只是沈拓每次唤她都是裹着怅惘与忧思的,像是深深吸了一口气含着吐出“阿”字,然后再慢慢过渡到“宁”上,声音会随着气息流动越来越低,但从头到尾都很流畅。
像这种一字一顿咬牙切齿的语气还从来没有过,乍一听陌生得很。
她眨眨眼,眼神重新聚焦到男人身上。
“怎么了?”
陆无砚不语,指尖轻扣剑柄示意。
这是什么意思?
他手累了让她拿着?还是这剑很沉耽误他耍帅了?
微祈宁目光划过不解,轻抿了下唇,不确定自己是否会错了意。
思忖片刻,她往前走了两步,皓腕犹豫地探过去。
陆无砚眉头展开,有一个递的动作。
男人瘦削的手骨节分明,青筋清晰可见,因常年打仗需要握兵器,指尖和掌心锻炼出一层厚茧,摸上去有些粗砺。
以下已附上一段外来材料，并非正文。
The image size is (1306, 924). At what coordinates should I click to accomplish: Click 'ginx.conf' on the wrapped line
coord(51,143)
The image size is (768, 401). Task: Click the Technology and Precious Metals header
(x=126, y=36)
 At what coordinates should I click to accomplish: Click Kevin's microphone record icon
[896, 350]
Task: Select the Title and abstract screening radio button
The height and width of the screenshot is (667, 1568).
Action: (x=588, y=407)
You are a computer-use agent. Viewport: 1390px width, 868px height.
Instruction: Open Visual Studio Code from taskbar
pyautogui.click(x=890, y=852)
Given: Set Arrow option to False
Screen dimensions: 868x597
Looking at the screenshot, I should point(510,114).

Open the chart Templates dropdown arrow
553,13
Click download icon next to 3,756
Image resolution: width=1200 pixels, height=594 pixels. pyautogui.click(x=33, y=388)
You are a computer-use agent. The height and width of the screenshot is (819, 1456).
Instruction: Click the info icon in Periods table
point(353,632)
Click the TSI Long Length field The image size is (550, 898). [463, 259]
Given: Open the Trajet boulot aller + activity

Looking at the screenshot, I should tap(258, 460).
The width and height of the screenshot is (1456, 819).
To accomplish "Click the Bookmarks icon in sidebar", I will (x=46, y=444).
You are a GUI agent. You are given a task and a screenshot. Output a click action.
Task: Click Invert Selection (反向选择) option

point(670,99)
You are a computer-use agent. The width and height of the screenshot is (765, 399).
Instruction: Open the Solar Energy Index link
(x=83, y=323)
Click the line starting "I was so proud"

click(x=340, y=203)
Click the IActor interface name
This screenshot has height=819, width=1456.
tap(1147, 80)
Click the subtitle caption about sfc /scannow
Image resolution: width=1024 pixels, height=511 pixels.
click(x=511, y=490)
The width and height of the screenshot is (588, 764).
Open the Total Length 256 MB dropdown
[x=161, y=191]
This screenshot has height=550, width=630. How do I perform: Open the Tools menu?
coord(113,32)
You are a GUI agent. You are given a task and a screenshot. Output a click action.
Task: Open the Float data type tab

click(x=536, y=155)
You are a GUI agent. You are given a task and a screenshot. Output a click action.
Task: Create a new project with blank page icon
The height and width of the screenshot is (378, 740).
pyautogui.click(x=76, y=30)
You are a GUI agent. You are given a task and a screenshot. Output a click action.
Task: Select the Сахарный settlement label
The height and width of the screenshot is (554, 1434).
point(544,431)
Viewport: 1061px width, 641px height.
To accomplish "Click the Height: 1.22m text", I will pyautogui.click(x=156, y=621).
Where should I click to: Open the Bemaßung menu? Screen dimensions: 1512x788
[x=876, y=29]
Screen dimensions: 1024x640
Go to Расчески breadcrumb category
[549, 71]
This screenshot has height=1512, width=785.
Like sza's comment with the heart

两人的手短暂接触又分开,一瞬间,微祈宁心头轻轻咯噔了下。
太凉了,无论是剑柄还是手。
即便是三伏天的夜晚,凉风中和了白日的燥热,正是宜人的时候,那双手还是像冰似的凉。
真奇怪。
“杀了他。”剑渡过去的瞬间,陆无砚如幽灵般附身低语。